## Start Task data
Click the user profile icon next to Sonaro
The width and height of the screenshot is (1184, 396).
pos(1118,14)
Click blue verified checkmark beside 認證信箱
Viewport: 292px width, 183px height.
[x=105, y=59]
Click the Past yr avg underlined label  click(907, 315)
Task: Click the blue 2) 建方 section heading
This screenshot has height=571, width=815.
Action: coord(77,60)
## End Task data
## Start Task data
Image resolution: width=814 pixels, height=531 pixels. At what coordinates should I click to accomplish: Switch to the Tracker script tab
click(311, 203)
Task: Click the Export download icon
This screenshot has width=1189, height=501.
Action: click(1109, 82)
## End Task data
Repeat the items above word for word, covering the stretch from the line containing "Click the user profile icon next to Sonaro" through the line containing "Action: coord(77,60)", with both of those lines included.

Written response
Click the user profile icon next to Sonaro
The width and height of the screenshot is (1184, 396).
pos(1118,14)
Click blue verified checkmark beside 認證信箱
Viewport: 292px width, 183px height.
[x=105, y=59]
Click the Past yr avg underlined label  click(907, 315)
Task: Click the blue 2) 建方 section heading
This screenshot has height=571, width=815.
Action: coord(77,60)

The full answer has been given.